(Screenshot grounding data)
BEGIN

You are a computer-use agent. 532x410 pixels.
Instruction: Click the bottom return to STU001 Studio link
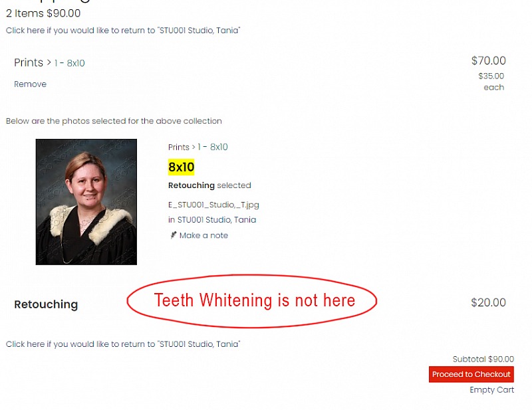pos(123,344)
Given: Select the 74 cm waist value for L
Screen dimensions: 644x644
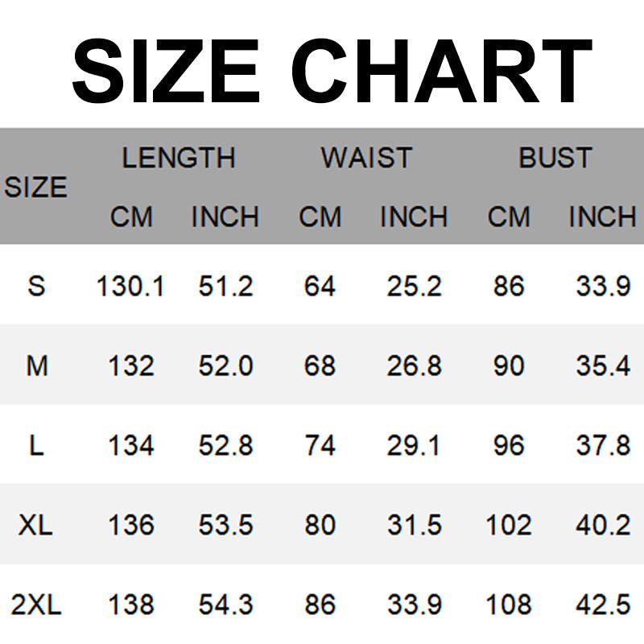Looking at the screenshot, I should pos(320,445).
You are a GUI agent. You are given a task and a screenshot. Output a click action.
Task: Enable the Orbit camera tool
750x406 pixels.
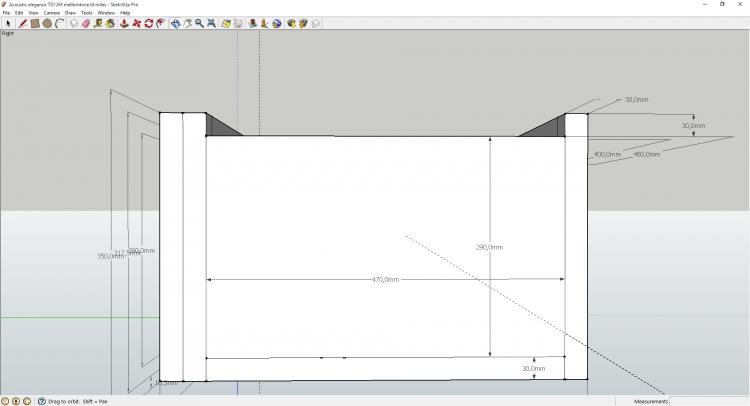[x=174, y=23]
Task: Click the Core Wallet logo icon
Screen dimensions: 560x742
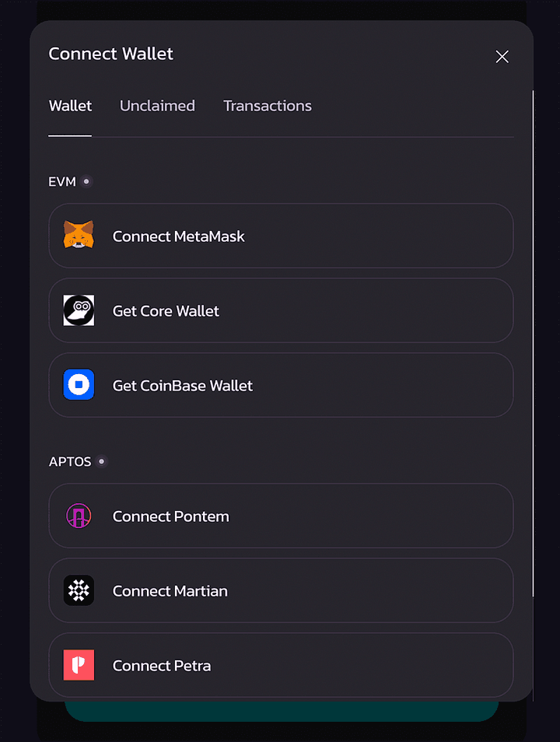Action: 79,310
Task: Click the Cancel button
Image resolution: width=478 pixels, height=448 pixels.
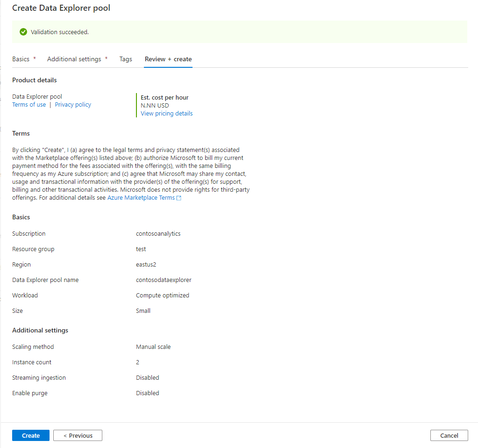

END

## Task statement:
Read the lines above. Gather those in which the string "agent" is found.

## Response below:
You are a computer-use agent. 532x410 pixels.
You are a GUI agent. You are given a task and a screenshot. Output a click action.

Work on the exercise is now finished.